Abstract

Sleep related motor activity is often interpreted as part of natural physiological response associated with the complex neurobiological process occurring during sleep. Nevertheless it can be either related with some pathological conditions which are classified in a specific group of sleep disorders – Sleep Related Movement Disorders (ICSD-II). Among the many kinds of motor manifestation during sleep, rhythmic masticatory muscle activity and bruxism may occur in association with sleep disordered breathing. Authors report a case of a female patient with sleep bruxism secondary to undiagnosed sleep disordered breathing in which motor related symptoms where the reason for consultation. None. A female patient, aged 67, obese, come to our clinical unit for a dental appointment, referring, as the main reason for consultation, a widespread symmetrical tooth and face ache, usually felt soon after awakening in the morning.
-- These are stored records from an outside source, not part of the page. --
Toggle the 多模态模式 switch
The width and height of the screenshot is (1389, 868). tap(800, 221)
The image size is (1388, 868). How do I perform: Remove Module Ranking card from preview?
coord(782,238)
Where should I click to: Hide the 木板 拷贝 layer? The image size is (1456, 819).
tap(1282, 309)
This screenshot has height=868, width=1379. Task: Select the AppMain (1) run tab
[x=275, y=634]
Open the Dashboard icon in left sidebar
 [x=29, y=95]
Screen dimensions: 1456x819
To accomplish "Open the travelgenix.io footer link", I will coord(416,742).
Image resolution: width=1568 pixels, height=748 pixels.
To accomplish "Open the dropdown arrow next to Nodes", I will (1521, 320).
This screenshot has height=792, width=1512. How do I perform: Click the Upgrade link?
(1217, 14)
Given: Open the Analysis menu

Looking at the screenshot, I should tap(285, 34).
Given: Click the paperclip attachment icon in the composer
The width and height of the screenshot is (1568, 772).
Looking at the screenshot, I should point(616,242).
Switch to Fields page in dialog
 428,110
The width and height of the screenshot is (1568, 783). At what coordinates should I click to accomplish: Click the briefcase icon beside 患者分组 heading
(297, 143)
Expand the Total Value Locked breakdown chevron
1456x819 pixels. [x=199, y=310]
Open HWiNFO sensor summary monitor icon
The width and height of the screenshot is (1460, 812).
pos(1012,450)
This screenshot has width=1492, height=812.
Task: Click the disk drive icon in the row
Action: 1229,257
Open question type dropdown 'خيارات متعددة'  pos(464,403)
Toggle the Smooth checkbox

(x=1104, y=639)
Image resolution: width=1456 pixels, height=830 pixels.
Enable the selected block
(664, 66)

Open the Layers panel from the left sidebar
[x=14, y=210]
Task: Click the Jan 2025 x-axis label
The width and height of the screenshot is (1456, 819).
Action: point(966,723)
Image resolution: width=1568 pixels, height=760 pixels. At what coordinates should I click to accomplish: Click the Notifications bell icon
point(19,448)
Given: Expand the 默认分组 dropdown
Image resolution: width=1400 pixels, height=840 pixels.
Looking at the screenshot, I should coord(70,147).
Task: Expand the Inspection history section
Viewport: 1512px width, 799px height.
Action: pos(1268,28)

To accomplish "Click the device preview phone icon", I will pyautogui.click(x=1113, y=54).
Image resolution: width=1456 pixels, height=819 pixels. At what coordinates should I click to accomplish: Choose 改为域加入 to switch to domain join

There were no signs of acute, local or systemic disease, no history of smoking or alcohol consumption nor chronic medication except anti-hypertensive one. Sleep disordered breathing was suspected after the initial clinical interview and it was also suspected that motor events could be induced by respiratory events. Sleep related breathing disorder was confirmed by an ambulatory cardio-respiratory sleep study showing an AHI of 18/h and ODI of 18/h. It was also confirmed by masseter activity register the diagnosis of sleep bruxism (MI = 10.6/h). Furthermore it was observed a persistent and regular synchrony between the final part of respiratory events and masseter activity, which was absent after the PAP therapy implementation. As the AHI and ODI improved to normal levels (0.9/h and 0.9/h) confirmed by cardiorrespiratory sleep study, patient came to a follow-up visit showing significant clinical improvement. Neither respiratory nor motor events were observed in this later study. Sleep bruxism can be the first and the main manifestation of sleep disordered breathing. Sleep bruxism related symptoms should therefore be adequately evaluated in a global context that should include sleep history, daytime function and sleep study.